Texto base:
-*-

(Muito bom)
Para início de conversa, devo satisfações a todos os leitores recorrentes que notaram meu gigante hiato de quase 6 meses neste blog. Como alguns devem saber, além das análises fílmicas, sou universitário e estagio na própria universidade. A carga horária destas atividades requer muito tempo livre e, nos momentos de descanso, geralmente não tenho inspiração para escrever os textos regulares do C de Cinema pois o cansaço é muito grande. Felizmente, àqueles que notaram minha ausência, estou em período de férias e com uma disponibilidade bem maior de horário para me dedicar a esta página. Mesmo com meu afastamento, a ideia de encerrar as atividades deste blog nunca passaram pela minha cabeça. Portanto, se esta situação voltar a se repetir de tempos em tempos, saibam que esta se dá por força externa, não por vontade própria.
Dito isso, nestes últimos dias venho conferindo os filmes lançados comercialmente neste ano de 2013. Dentre diversas sessões - algumas ótimas ("O Passado", "O Hobbit", "Capitão Phillips"...) e outras nem tão boas assim ("Machete Kills", "Um Estranho no Lago"...) - o novo filme de Nicolas Winding Refn foi o que mais me chamou a atenção. Não necessariamente por sua qualidade (embora seja um dos grandes filmes do ano), mas pela aura mística e enigmática que banha cada um dos quadros da projeção. Vale avisar aos navegantes que pretendam embarcar neste sonho gore e obscuro, que talvez "Only God Forgives" não agrade a todos da mesma forma que o filme anterior do diretor, "Drive".

-*-

Dados registrados:

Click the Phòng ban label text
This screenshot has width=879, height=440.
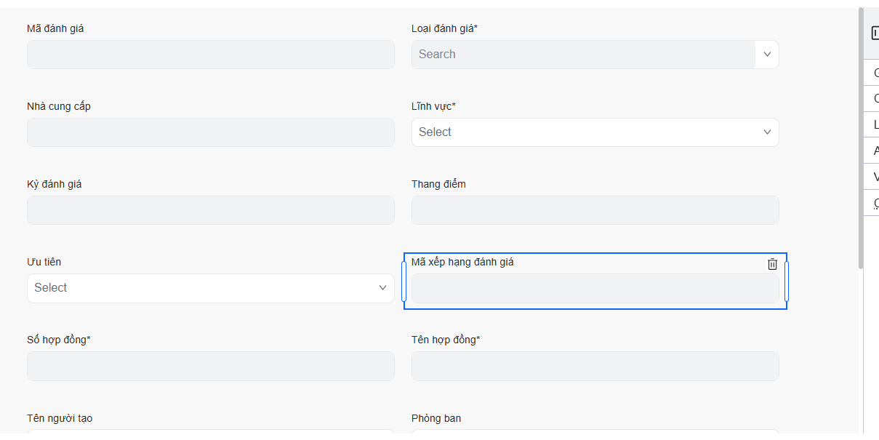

-*-

Tarefas propostas:
A) Copie da postagem do blog C de Cinema o trecho que vai de "(Muito bom)" até "por vontade própria.".
B) Na postagem do blog C de Cinema, qual filme anterior do diretor é citado ao lado de "Only God Forgives"?

Respostas:
A)
(Muito bom)
Para início de conversa, devo satisfações a todos os leitores recorrentes que notaram meu gigante hiato de quase 6 meses neste blog. Como alguns devem saber, além das análises fílmicas, sou universitário e estagio na própria universidade. A carga horária destas atividades requer muito tempo livre e, nos momentos de descanso, geralmente não tenho inspiração para escrever os textos regulares do C de Cinema pois o cansaço é muito grande. Felizmente, àqueles que notaram minha ausência, estou em período de férias e com uma disponibilidade bem maior de horário para me dedicar a esta página. Mesmo com meu afastamento, a ideia de encerrar as atividades deste blog nunca passaram pela minha cabeça. Portanto, se esta situação voltar a se repetir de tempos em tempos, saibam que esta se dá por força externa, não por vontade própria.

B) "Drive".